«Per le municipalizzate il governo vuole giganti»

«In Italia ci sono le microimprese. In Germania e Francia c’è la concorrenza»

da Milano

«L’acqua deve rimanere un bene pubblico, ma basta con i condizionamenti ideologici». Il viceministro dell’Economia, Vincenzo Visco, intervenendo all’assemblea di Confservizi, affronta il tema della mancanza di acqua al Sud e in particolare in Puglia.
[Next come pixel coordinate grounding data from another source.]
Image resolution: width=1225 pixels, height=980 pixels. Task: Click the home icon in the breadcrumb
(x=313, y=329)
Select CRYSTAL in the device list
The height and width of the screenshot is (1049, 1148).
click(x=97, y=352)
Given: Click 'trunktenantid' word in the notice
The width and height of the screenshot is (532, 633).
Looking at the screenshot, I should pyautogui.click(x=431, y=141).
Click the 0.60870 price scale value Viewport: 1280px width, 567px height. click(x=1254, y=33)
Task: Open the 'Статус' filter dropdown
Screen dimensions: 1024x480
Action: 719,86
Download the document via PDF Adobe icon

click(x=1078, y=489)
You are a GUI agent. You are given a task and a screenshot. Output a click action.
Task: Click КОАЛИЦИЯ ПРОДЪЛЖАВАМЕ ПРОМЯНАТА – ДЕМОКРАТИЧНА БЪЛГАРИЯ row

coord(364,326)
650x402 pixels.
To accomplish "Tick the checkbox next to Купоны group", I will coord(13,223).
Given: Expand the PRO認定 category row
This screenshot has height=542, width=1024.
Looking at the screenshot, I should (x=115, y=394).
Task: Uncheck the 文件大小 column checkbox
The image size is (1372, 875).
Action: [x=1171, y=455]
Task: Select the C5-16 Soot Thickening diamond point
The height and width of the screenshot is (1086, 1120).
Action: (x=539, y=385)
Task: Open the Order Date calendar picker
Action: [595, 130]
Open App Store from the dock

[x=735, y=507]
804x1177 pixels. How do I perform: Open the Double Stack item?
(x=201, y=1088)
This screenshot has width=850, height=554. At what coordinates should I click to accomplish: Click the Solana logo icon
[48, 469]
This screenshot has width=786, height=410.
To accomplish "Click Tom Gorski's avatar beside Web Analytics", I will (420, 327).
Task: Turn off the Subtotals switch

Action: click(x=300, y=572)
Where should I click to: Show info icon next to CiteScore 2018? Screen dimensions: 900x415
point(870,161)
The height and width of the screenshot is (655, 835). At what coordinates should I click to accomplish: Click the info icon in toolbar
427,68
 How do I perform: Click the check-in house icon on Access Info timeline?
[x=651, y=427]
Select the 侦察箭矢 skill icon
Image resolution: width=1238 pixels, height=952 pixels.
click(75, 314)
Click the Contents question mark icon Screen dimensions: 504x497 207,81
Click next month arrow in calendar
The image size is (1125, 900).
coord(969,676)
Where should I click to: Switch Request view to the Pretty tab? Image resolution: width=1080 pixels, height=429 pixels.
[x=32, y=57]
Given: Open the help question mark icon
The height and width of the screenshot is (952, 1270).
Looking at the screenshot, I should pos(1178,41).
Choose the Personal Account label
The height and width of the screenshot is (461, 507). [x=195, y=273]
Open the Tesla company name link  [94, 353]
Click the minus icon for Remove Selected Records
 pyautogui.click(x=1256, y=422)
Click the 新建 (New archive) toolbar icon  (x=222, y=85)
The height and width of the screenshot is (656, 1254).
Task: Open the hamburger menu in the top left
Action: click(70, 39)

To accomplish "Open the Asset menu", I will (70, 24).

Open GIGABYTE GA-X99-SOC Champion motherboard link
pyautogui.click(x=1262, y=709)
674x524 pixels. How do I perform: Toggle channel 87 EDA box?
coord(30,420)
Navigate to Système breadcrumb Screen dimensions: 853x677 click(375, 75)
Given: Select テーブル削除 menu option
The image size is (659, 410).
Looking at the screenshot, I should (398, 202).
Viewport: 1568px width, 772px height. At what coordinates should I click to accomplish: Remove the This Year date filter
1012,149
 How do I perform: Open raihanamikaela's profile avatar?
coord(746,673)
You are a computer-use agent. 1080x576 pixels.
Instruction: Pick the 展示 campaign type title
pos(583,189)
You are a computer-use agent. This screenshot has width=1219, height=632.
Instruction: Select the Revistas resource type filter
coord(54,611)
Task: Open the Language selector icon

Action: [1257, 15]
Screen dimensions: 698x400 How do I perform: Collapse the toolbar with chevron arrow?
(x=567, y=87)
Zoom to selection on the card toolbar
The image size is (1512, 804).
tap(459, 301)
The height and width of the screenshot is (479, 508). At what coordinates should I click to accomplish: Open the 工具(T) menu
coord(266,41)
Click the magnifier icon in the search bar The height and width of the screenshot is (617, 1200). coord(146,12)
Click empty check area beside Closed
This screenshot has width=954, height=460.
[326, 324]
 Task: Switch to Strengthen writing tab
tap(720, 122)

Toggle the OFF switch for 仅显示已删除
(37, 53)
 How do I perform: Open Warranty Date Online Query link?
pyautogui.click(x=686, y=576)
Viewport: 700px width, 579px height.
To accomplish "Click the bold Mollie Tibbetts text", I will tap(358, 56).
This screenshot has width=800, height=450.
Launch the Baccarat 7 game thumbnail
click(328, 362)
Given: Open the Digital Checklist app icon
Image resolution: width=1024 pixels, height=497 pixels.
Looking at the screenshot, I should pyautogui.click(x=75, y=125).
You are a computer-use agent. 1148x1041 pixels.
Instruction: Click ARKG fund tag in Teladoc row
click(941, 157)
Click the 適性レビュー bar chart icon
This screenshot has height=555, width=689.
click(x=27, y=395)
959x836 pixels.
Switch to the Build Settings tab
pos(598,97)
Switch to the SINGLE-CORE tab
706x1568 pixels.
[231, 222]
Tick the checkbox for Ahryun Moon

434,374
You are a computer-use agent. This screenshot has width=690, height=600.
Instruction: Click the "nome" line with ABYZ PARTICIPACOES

Per l’Acquedotto pugliese, controllato dalle Regione Puglia, la soluzione migliore rimane un’aggregazione con Enel o con le municipalizzate del Nord, come era stato prospettato in passato, ma - ha rilevato Visco - ci sono ancora ostacoli di tipo «ideologico» a livello locale.
«Il problema è creare dei giganti nei vari settori come è successo in Francia e Germania. Questo è uno dei punti strategici del governo e questo cozza con interessi diffusi, anche qua dentro». «In passato - ha ricordato - ci eravamo detti favorevoli a risolvere i problemi dell’Acquedotto pugliese con Enel e le municipalizzate. Ma l’allora governatore, Raffaele Fitto, e il governo bloccarono la cosa. Adesso c’è un governo di sinistra molto ideologizzato, la situazione non cambia. Il risultato è che i pugliesi resteranno ancora senz’acqua».
«Il governo delle società può rimanere pubblico, ma reagiamo da persone libere da preconcetti ideologici. In Germania e Francia hanno dei colossi e hanno concorrenza, qui abbiamo microimprese e monopoli», ha concluso Visco dicendo che il governo proseguirà sulla strada delle liberalizzazioni avviata con il decreto Bersani. Già in passato si è parlato di aggregazioni fra le grandi municipalizzate del centro-nord: Acea, Aem Milano, Hera, Amga, Acsm Brescia, Aem Torino. La settimana scorsa il garante Antitrust Antonio Catricalà si è detto a favore di aggregazioni nel settore.